The album was mostly done over email, with the duo not meeting again until an interview with The Fader in September 2019 to debut their first collaborative singles, "Crash Pad" and "King For A Day". According to Clanton, Hexum would typically just send .mp3 files without a caption, waiting for Clanton to respond back with an instrumental, with Hexum then recording a polished take in his studio. The duo stated at the time they had already made six songs this way, and were planning to make more. On November 22, the duo released "Under Your Window" as a single, followed by "Out of the Blue" on December 10. At Clanton's 100% ElectriCON 2 festival the following year, he announced that their eponymous debut album would be releasing on the July 23rd that same year. That same day, Clanton put out a formal press release alongside another single, "Aurora Summer"; Clanton joked in the release that the album was a "collab no one asked for or predicted", but also called the album "a dream come true". On June 26, the duo released a sixth and final single for the album, "Topanga State of Mind".

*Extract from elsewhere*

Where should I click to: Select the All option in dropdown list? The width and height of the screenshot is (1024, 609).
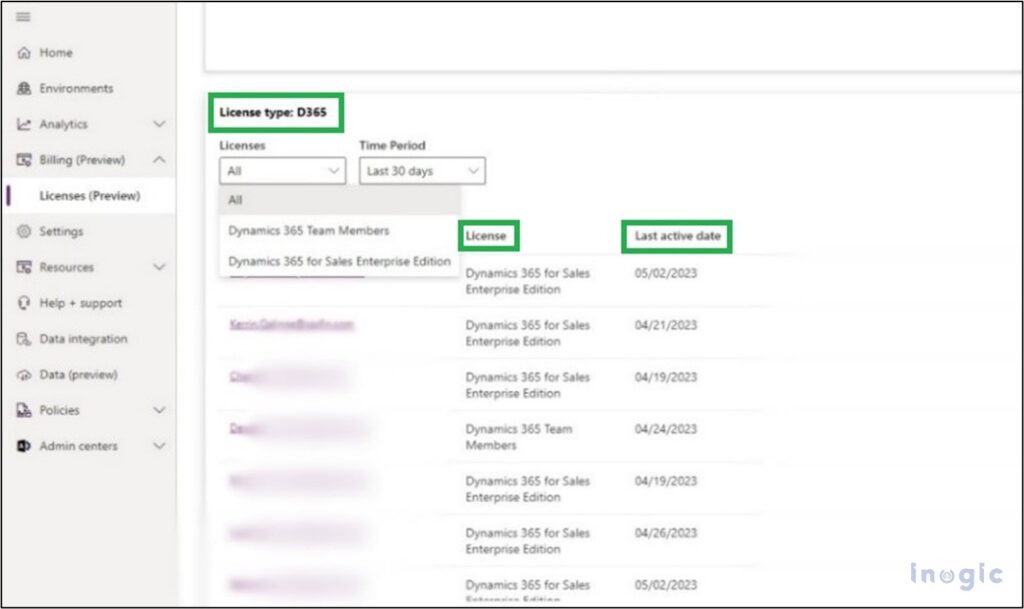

On September 16, 2022, a deluxe edition of the album was released on Clanton's Bandcamp and streaming services, featuring instrumentals, live performances of the songs, demos and a remix under Clanton's alias ESPRIT 空想.

== Reception ==

Pitchfork's Marty Sartini Garner called the album "custom-built to showcase the things that Hexum has always done well", while calling Clanton's production dialled back in scope without "losing any of the emotional charge". Richard Wiggins of God Is in the TV complained that much of the record "[floated] around without ever going for the jugular", particularly lamenting Hexum's rapping on "Crash Pad", although he gave a strong recommendation to check out the album's singles. Cyrus Adkins of Black Squirrel Radio had a similar complaint about rapping on "Crash Pad", otherwise stating that their first listen made them feel an "immense amount of bliss", and called the album "pure happiness split up into 9 tracks". Mixdown Magazine placed the album on their list of new releases to listen to the week of release, calling it an "odd collaboration" that makes for "an incredibly intriguing chill-out album".

Professional ratings
Review scores
| Source | Rating |
| Black Squirrel Radio | 4/5 |
| Pitchfork | 7.3 |

== Track listing ==

George Clanton & Nick Hexum
| No. | Title | Length |
|---|---|---|
| 1. | "Aurora Summer" | 3:41 |
| 2. | "Out of the Blue" | 4:13 |
| 3. | "Under Your Window" | 3:37 |
| 4. | "Driving in My Car" | 3:37 |
| 5. | "Topanga State of Mind" | 2:52 |
| 6. | "Crash Pad" | 4:19 |
| 7. | "King for a Day" | 4:04 |
| 8. | "Time of Wandering" (Prelude) | 0:30 |
| 9. | "Time of Wandering" | 3:49 |
| 10. | "Shouldnta Done That" | 3:39 |
| Total length: |  | 34:14 |

George Clanton & Nick Hexum (Deluxe)
| No. | Title | Length |
|---|---|---|
| 11. | "Aurora Summer" (Instrumental) | 3:41 |
| 12. | "Out of the Blue" (Instrumental) | 4:13 |
| 13. | "Under Your Window" (Instrumental) | 3:37 |
| 14. | "Driving in My Car" (Instrumental) | 3:37 |
| 15. | "Topanga State of Mind" (Instrumental) | 2:52 |
| 16. | "Crash Pad" (Instrumental) | 4:19 |
| 17. | "King for a Day" (Instrumental) | 4:04 |
| 18. | "Time of Wandering" (Instrumental) | 3:50 |
| 19. | "Shouldnta Done That" (Instrumental) | 3:49 |
| 20. | "Aurora Summer" (Live on FishCenter) | 4:12 |
| 21. | "Crash Pad" (Live on FishCenter) | 4:33 |
| 22. | "Under Your Window" (Demo) | 3:24 |
| 23. | "Topanga State of Mind" (Demo) | 2:49 |
| 24. | "Aurora Summer" (Writing Session) | 1:42 |
| 25. | "George & Nick" (Guitar Arpeggio Jam) | 3:12 |
| 26. | "Aurora Summer" (ESPRIT 空想 Remix) | 7:51 |
| Total length: |  | 1:35:48 |

== Notes ==
1. On the Bandcamp release of the album, Time of Wandering (Prelude) and Time of Wandering are combined as track 8, reducing the track total to 9. The combined track is identical in content and length.